鎌滝は古城門の言葉を受け取ると、机から指を離し、ウィンドウを払い除けた。隆郷も椅子を回して、2人のほうへと体を向ける。彼の手の中には、デスクの傍らで玩具代わりに転がっていた小さな部品が収まって、弄られる度にカチャカチャと音を立てていた。
「仕事だからな。問題は解決するよ。ところで、あんたは記憶がなくなって困ってるのか? ずいぶんと余裕のあるように振る舞うじゃないか」
鎌滝は緑茶を飲んだ。ここからはほとんど雑談に違いなかった。ただ本当に雑談ならば、鎌滝は一切、相手の実状に関して話を広げることはない。彼にとってこの会話は、ハカセちゃんに倣った自然さで形作った、優先度を求める作業だった。

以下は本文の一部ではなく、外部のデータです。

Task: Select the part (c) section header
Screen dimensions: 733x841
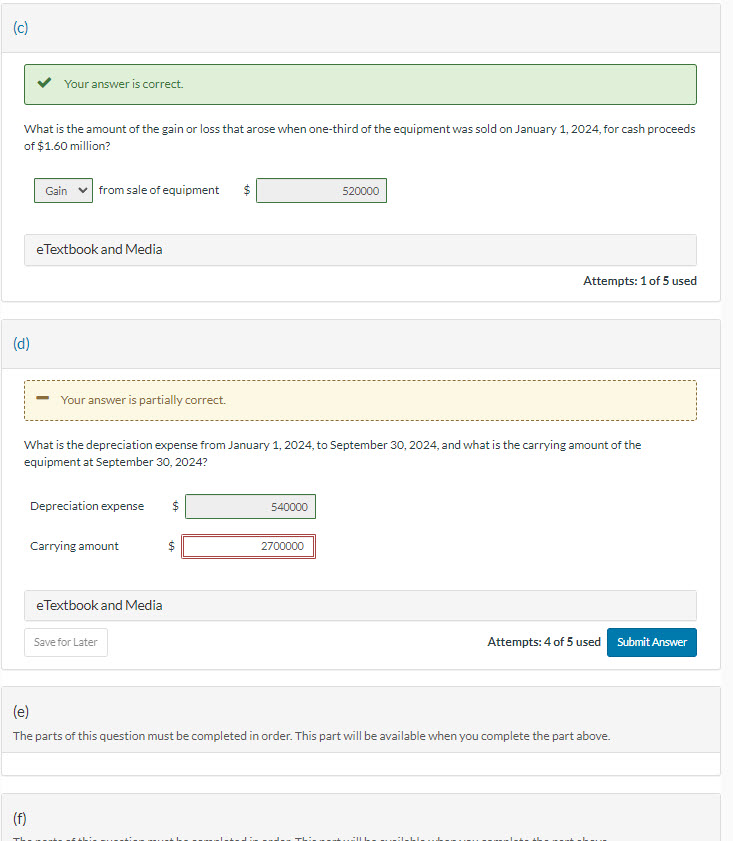Action: 21,28
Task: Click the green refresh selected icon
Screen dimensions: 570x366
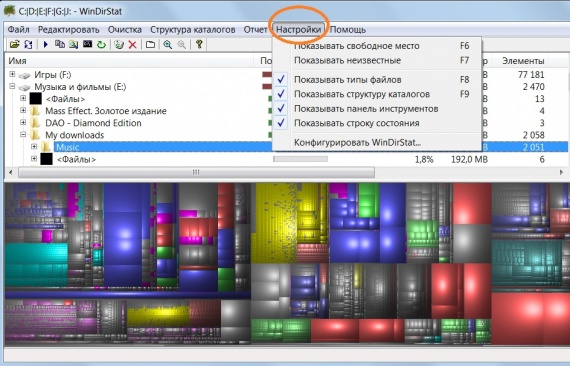Action: tap(101, 44)
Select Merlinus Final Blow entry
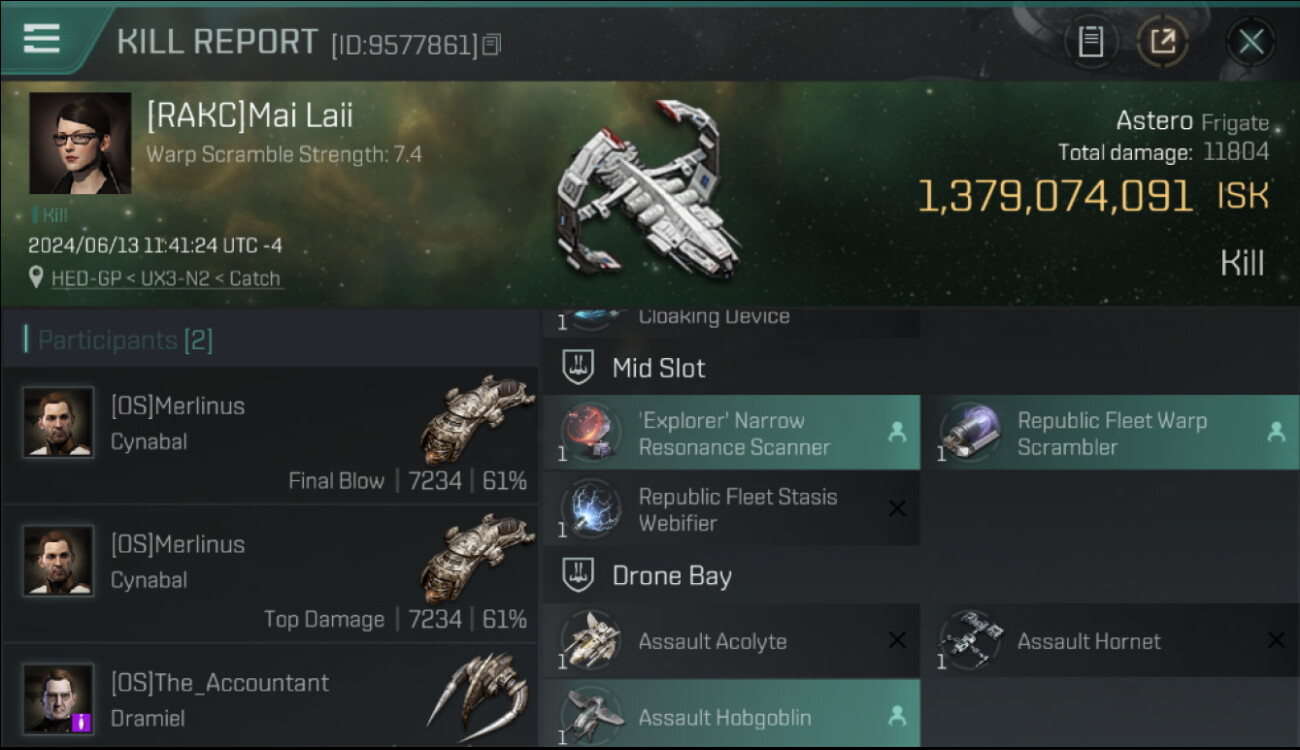The height and width of the screenshot is (750, 1300). pos(270,435)
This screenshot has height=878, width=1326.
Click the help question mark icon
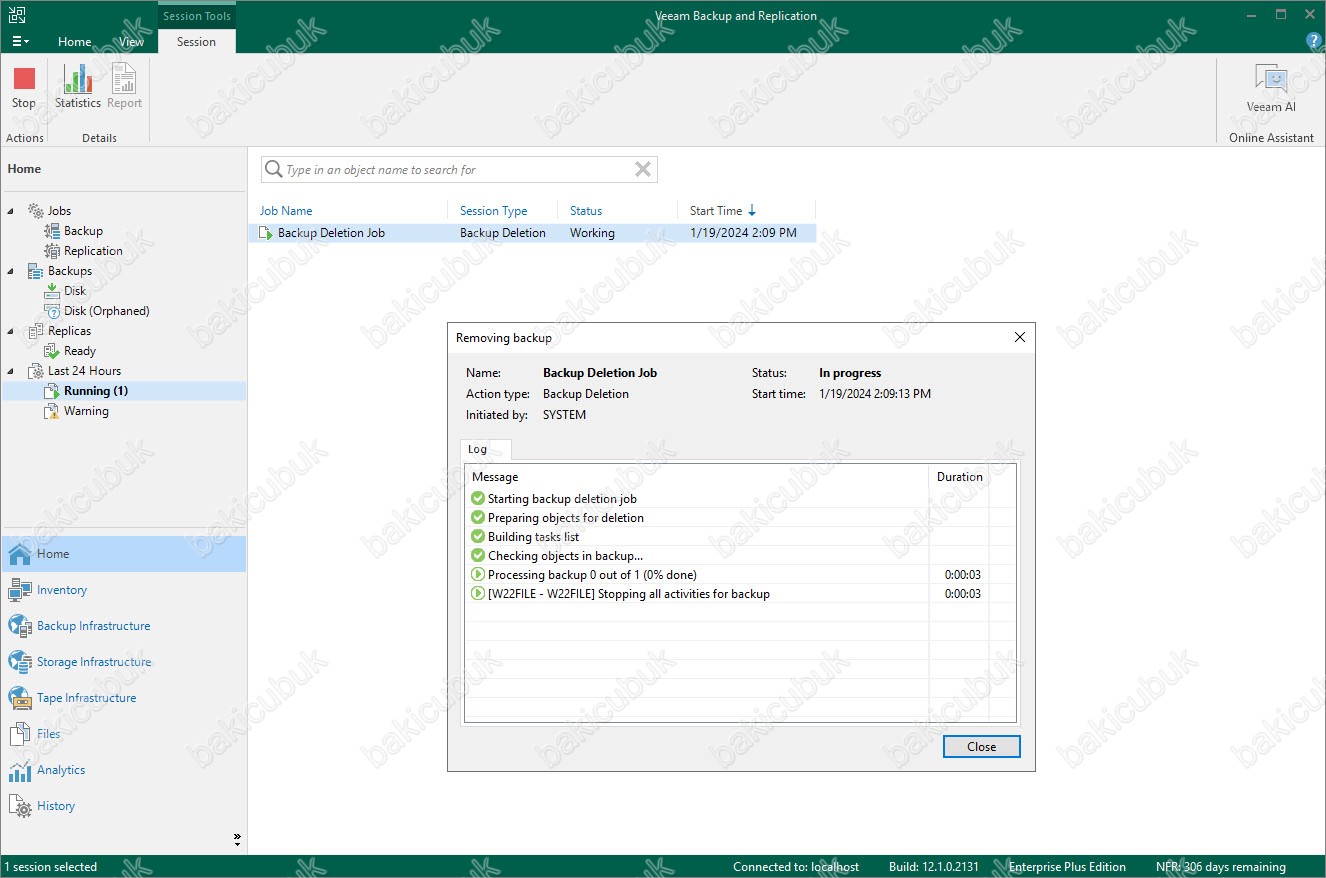[x=1314, y=41]
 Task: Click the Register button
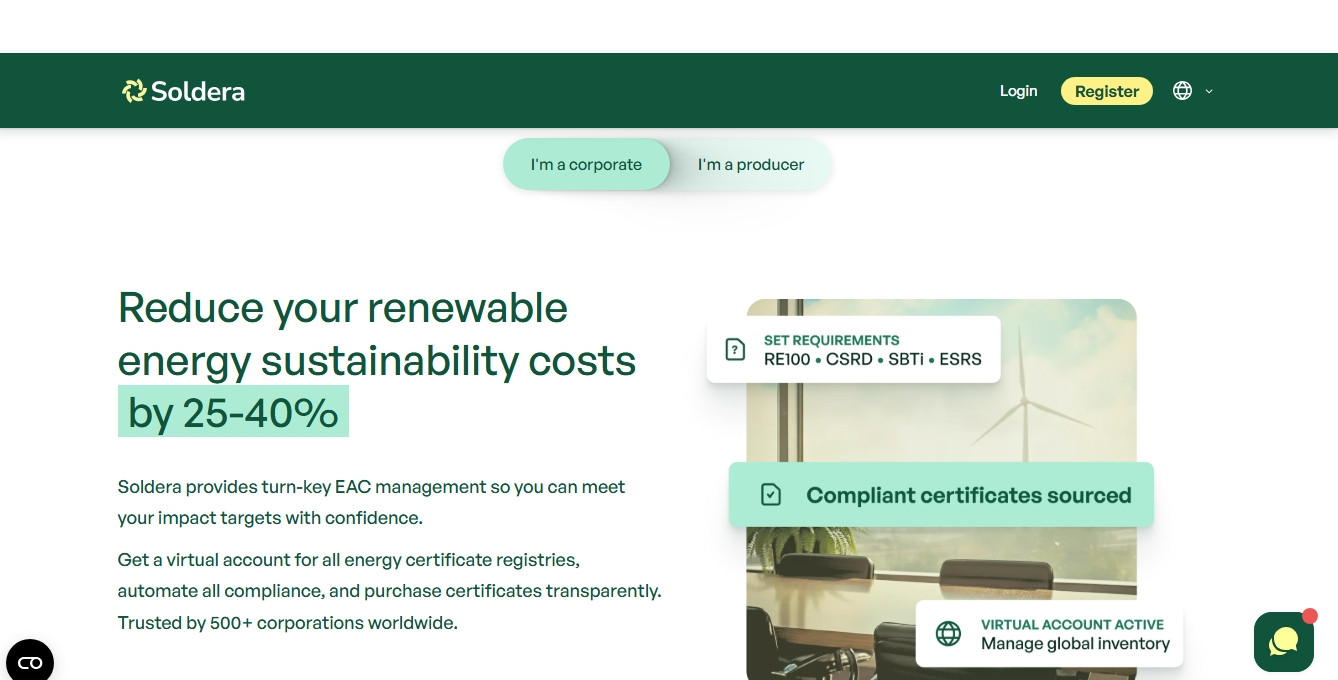pyautogui.click(x=1106, y=90)
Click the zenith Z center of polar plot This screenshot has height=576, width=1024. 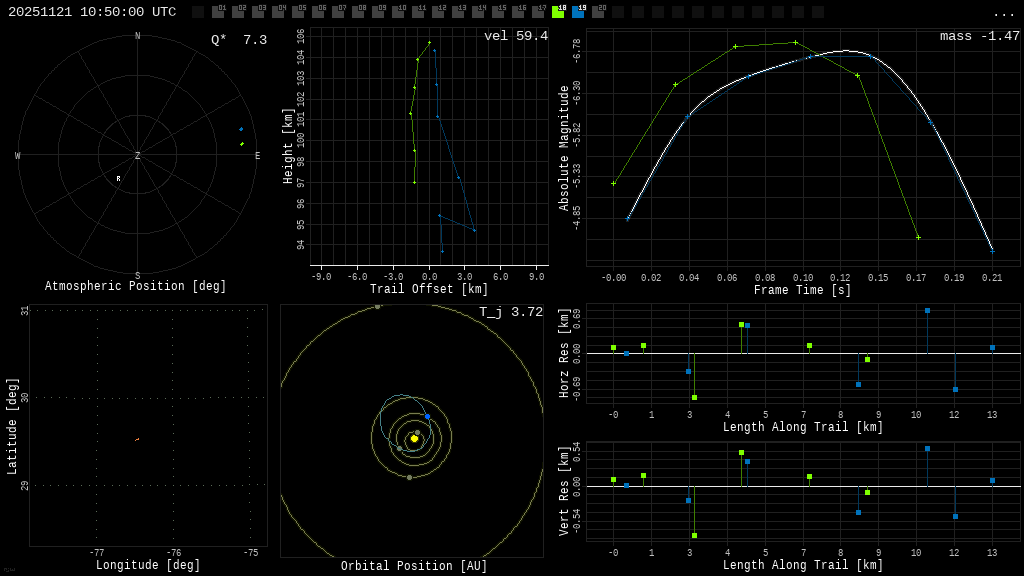coord(138,156)
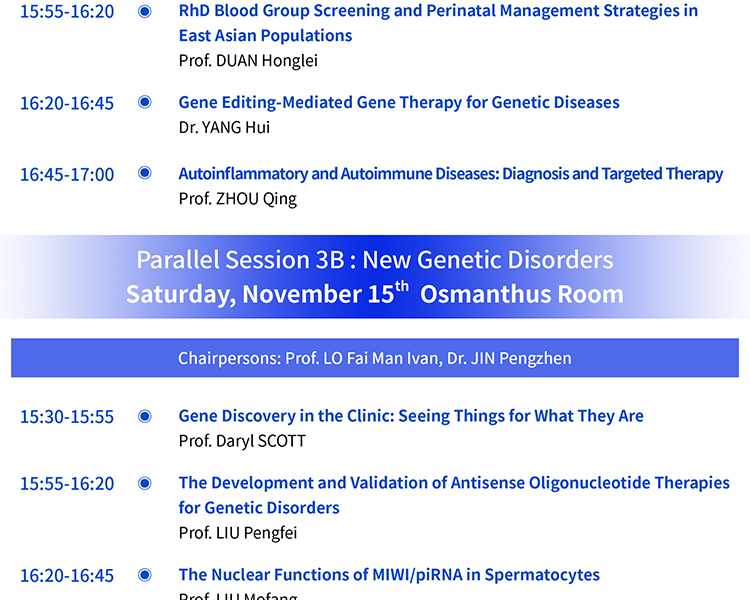This screenshot has width=750, height=600.
Task: Click speaker name Prof. LIU Pengfei
Action: coord(238,533)
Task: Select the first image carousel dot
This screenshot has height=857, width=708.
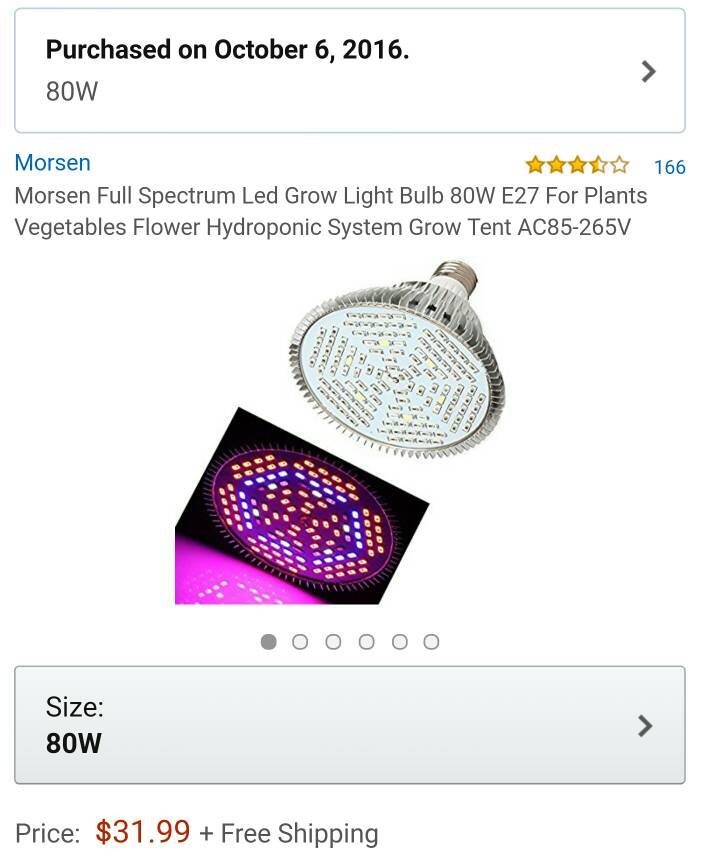Action: 268,642
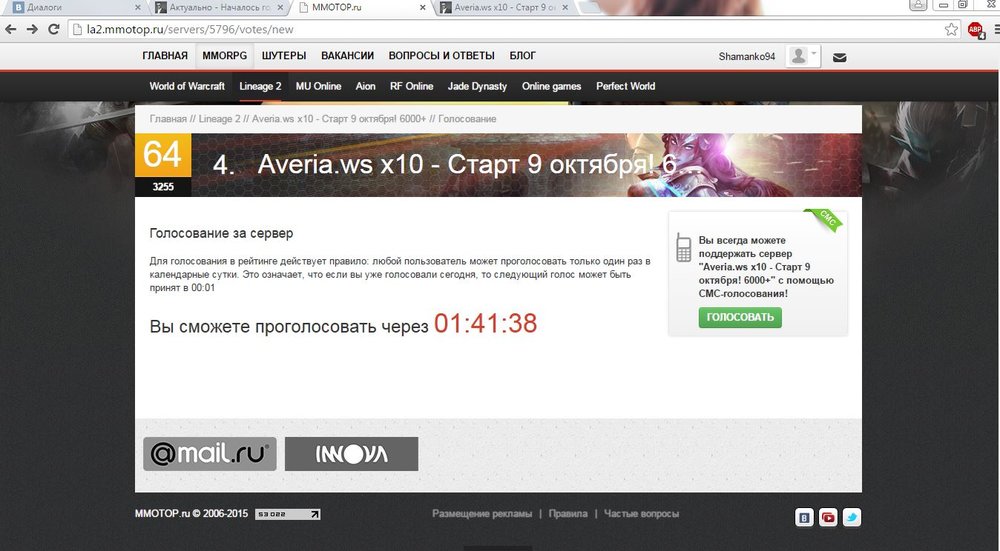This screenshot has height=551, width=1000.
Task: Bookmark this page with star icon
Action: pyautogui.click(x=952, y=29)
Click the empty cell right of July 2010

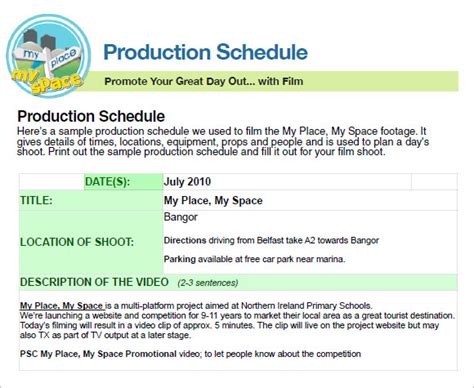(x=434, y=182)
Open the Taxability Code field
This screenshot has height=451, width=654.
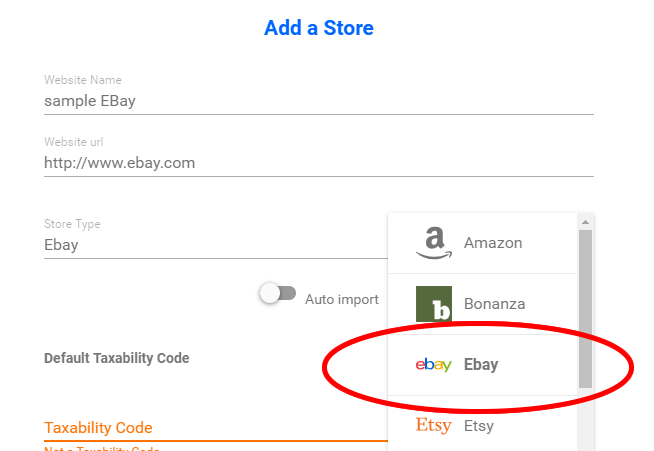point(216,428)
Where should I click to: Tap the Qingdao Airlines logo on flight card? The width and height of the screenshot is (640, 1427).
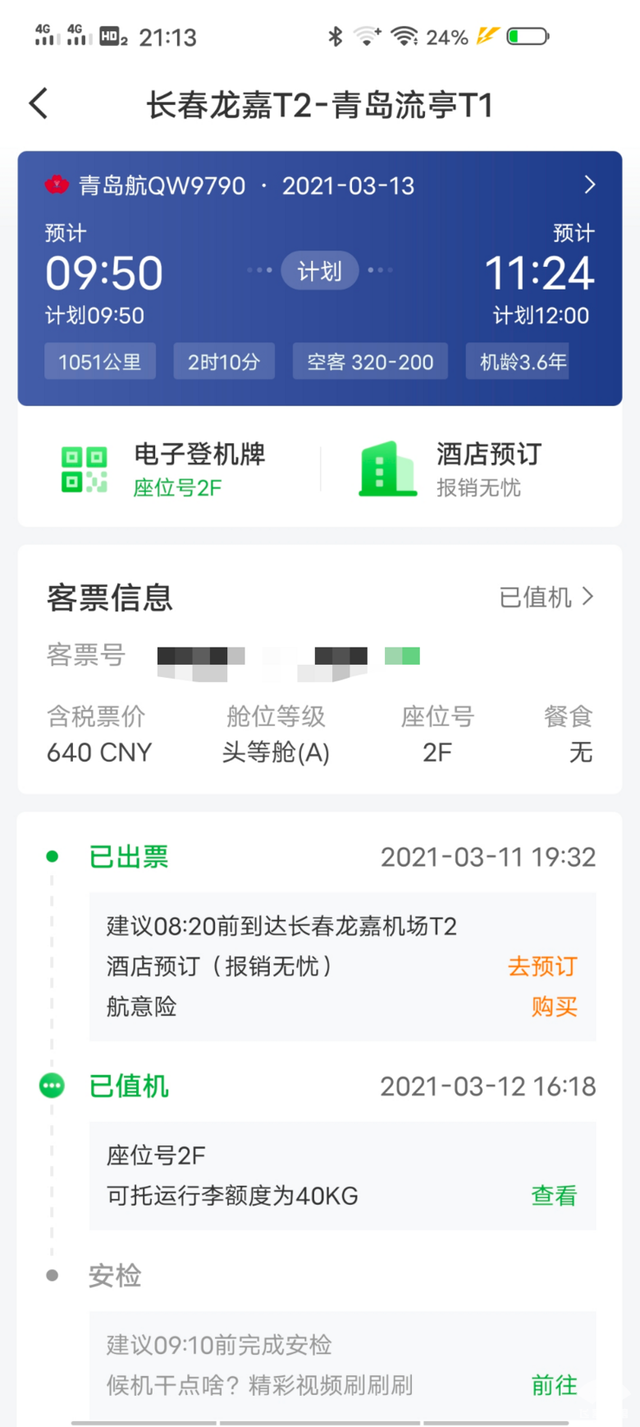click(57, 184)
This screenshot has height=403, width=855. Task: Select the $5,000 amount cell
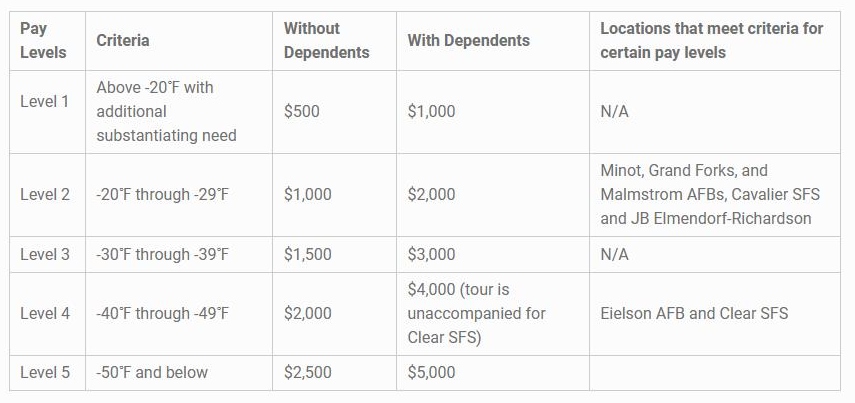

「……別に困っちゃいないさ。私の根幹に関わる学生時代の思い出なんかに影響はない。いくらかの最近のエピソードがなくなっただけだ。そのことも理屈の上では最後の記憶当時と変わらない。あのとき未来の記憶を持っていなかったのと同じだ。ただ、私の思考回路はいささか客観的過ぎた。そのエピソードという根拠がないと、どうにも気持ち悪くて仕方ない」
古城門は目を伏せた。眼鏡を押し上げ、袖を掴み、それからヤギの頭を撫でた。ヤギはただ「メェー」と鳴いただけだった。
「すまなかったな、ただの興味本位だ。連絡があればサイトにくれ。隆郷が漏れなく確かめるはずだ」
「分かった」と言って古城門は席を立った。ヤギを引き連れて廊下に向かい、階段を登るところで立ち止まると、振り返って言う。
「そういえば、君らからは女っ気が少しも感じられないのに、私と話すにしても、なんというか……慣れていたな」
「隆郷は確かにそうだ。あいつ高校3年間手芸部で周りに女子しかいなかったから。俺は……無責任に言えばナルシシストだからな」
「そうか。それはそれは、変に女心を心得ている野郎よりも却って当てになりそうだ」
古城門は曖昧な微笑みを見せ付けた後、別れの挨拶を口にして扉を開けた。霊魂の抜けたようなヤギが、トテトテと素直に後ろを付いてくるのが堪らないと表情に浮かべ、そして去っていった。
先に口を開いたのは隆郷だ。
「なーにが『ただの興味本位』だ。相手が誰だろうが興味なんて少しもなかったクセによぉ……ヤギの色が変わったっつーのがホントなら情報が変わったってことだな。データの損傷か?」
「……それはない。ハカセちゃんがその辺りを直さずにいるはずがない。俺がまた乖離代替次元に来られるようになったんだ。たった2週間前に世界を破壊した俺が入れるようになってすぐ、また乖離代替次元が壊れることなんてことが、ハカセちゃんに許されはしないだろ」
黒幕のいることは明らかだった。